As duas estradas

As duas estradas, obra vencedora na categoria de novas publicações do "2nd CJ Picture Book Festival 2009" (Coreia do Sul), organiza-se sobre um cruzamento de duas narrativas verbais e icónicas, que relatam duas viagens parcialmente simultâneas, realizadas entre duas localidades, Lisboa e Alcobia do Tejo, em dois carros diferentes, por dois grupos de pessoas da mesma família. Os subtítulos esclarecem a especificidade de cada um dos trajetos, «N126 vs A1» (Estrada Nacional nº 126 versus Autoestrada n.º 1) e «A1 vs N126», deixando implícitas as diferenças entre ambos, em termos de espaços percorridos, de duração das viagens, de estados de espírito, entre outras.

Verdadeiro exemplo do 2 em 1, este livro põe à prova diferentes capacidades dos leitores, exigindo atenção na destrinça das duas narrativas (verbais e visuais) e, simultaneamente, na descoberta das relações, apenas sugeridas, existentes entre elas. As duas narrativas distintas, assinaladas por duas capas diferentes, estão organizadas de forma a que o livro possa ser lido nos dois sentidos.

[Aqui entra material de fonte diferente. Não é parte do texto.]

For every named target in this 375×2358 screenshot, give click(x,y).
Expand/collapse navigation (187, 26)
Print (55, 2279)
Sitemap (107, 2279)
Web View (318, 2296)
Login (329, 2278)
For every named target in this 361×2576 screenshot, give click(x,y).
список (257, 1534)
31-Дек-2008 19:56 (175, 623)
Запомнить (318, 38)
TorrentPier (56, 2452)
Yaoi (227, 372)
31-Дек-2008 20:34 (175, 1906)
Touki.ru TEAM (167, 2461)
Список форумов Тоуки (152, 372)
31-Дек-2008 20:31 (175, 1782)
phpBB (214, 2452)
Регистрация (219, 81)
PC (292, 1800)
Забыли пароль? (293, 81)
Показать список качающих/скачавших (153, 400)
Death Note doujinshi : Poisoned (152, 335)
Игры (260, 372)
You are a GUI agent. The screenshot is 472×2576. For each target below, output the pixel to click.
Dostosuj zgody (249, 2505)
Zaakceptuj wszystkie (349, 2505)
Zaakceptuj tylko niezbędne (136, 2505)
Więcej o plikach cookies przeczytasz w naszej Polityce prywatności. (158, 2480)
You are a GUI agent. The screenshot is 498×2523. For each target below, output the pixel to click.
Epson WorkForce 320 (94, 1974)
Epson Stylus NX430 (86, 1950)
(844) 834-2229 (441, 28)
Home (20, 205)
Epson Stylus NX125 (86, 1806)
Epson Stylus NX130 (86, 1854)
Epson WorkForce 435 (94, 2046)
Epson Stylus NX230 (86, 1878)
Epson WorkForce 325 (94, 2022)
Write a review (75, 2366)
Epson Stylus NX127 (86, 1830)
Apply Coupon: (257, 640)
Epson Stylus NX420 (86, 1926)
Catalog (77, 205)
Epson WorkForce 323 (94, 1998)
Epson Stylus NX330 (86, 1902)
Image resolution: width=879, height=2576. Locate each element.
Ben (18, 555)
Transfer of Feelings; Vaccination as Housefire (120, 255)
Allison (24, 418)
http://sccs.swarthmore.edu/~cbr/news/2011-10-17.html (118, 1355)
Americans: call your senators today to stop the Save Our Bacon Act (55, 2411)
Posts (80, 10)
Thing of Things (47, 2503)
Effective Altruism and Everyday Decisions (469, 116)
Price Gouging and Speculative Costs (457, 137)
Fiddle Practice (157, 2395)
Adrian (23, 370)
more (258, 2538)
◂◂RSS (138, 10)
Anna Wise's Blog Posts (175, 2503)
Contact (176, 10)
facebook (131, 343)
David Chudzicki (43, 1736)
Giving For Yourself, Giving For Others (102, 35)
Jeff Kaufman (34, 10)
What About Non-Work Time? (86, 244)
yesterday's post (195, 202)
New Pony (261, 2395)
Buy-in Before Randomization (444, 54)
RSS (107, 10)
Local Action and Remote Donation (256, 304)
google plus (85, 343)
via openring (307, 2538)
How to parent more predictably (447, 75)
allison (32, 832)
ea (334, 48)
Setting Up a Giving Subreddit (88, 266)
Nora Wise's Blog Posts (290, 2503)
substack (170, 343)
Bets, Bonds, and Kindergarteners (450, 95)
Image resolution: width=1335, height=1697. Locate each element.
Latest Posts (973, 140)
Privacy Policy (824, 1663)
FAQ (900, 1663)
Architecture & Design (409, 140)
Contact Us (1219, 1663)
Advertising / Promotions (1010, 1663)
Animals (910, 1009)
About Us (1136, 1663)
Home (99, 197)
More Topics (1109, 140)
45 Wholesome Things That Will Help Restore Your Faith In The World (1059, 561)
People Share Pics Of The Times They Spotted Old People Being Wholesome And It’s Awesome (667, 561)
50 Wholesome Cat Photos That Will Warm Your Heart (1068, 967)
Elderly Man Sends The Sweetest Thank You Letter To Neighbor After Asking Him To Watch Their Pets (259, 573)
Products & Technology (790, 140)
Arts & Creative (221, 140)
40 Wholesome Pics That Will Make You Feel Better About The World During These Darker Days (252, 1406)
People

No percurso feito pela autoestrada, a narrativa desenvolve-se tendo por base um frame da viagem focalizada no seu fim, no instrumento (veículo), no seu desempenho e naquilo que lhe está diretamente associado. O reportório interpretativo identificado inclui termos que se centram sobre o veículo e a estrada e exclui o espaço físico em que as personagens se movem para lá dos limites do caminho. Neste frame, é saliente a valorização da velocidade, facto que é compatível com a focalização no objetivo último e não com o percurso em si, desvalorizado ao ponto de se tornar indistinto.

Assinale-se que este percurso é feito tendo como condutor um homem, o pai da família, e que são desta forma ativadas as expectativas e lugares-comuns associadas à figura masculina: a velocidade, a linearidade de pensamento, a valorização do que é direto, eficaz, funcional, télico.

Focalizando o resultado da viagem e não o seu desenvolvimento, a narrativa oculta a dimensão ecológica ou contextual do processo desenvolvido, não promovendo uma consciência da sua integração num plano mais vasto de interação do indivíduo com o meio ambiente. Este é configurado somente como o espaço indiferenciado onde os indivíduos se movem. No quando da Educação Ambiental, esta é a mais elementar conceção de meio ambiente e a que a manifesta menor grau de desenvolvimento de ecoliteracia.

Por seu lado, a narrativa que constrói a viagem pela estrada nacional distingue-se pela valorização da viagem como experiência multifacetada, configurando-a como fruição do espaço e do tempo. Neste caso, o espaço exterior revela-se aos viajantes e apresenta-se como fonte de fruição, com a nomeação de múltiplas entidades. Além disso, a viagem prolonga-se no tempo, com múltiplas paragens. Assim, espaço e tempo tornam operativos pela sua referenciação, sendo materializados em atividades e permitindo ao leitor a apreensão da sua existência - o que permite inscrever cada ato do indivíduo num complexo de coisas e de estados de coisas, de redes de interações.

A relação com outros indivíduos presentes no espaço / tempo da viagem é igualmente considerada. Esta é uma dimensão essencial da caraterização do indivíduo enquanto ser social.

Finalmente, importa notar que este percurso é feito tendo como condutor uma mulher, a mãe da família, por oposição ao condutor masculino da versão concorrente. São, desta forma, ativadas as expectativas e lugares-comuns associadas à figura feminina, caraterizando-se esta viagem sob a sua condução como indireta, lenta, periférica, recreacional e epicurista.

Assim, a narrativa focaliza a viagem enquanto processo e não exclusivamente o seu resultado final, evidenciando a sua dimensão ecológica ou contextual e, portanto, favorecendo a consciência da sua integração num plano mais vasto de interação do indivíduo com o meio ambiente. Neste caso, o meio ambiente não é somente o espaço indiferenciado onde os indivíduos se movem, numa visão limitada, elementar e profundamente antropocêntrica, mas surge alguma noção de interação e de interdependência: começa a ser configurado um frame onde o homem ocupa o lugar de mais um elemento de um sistema complexo. Ou seja: esta narrativa, por oposição à primeira, é mais promotora da ecoliteracia e, portanto, da sustentabilidade da vida.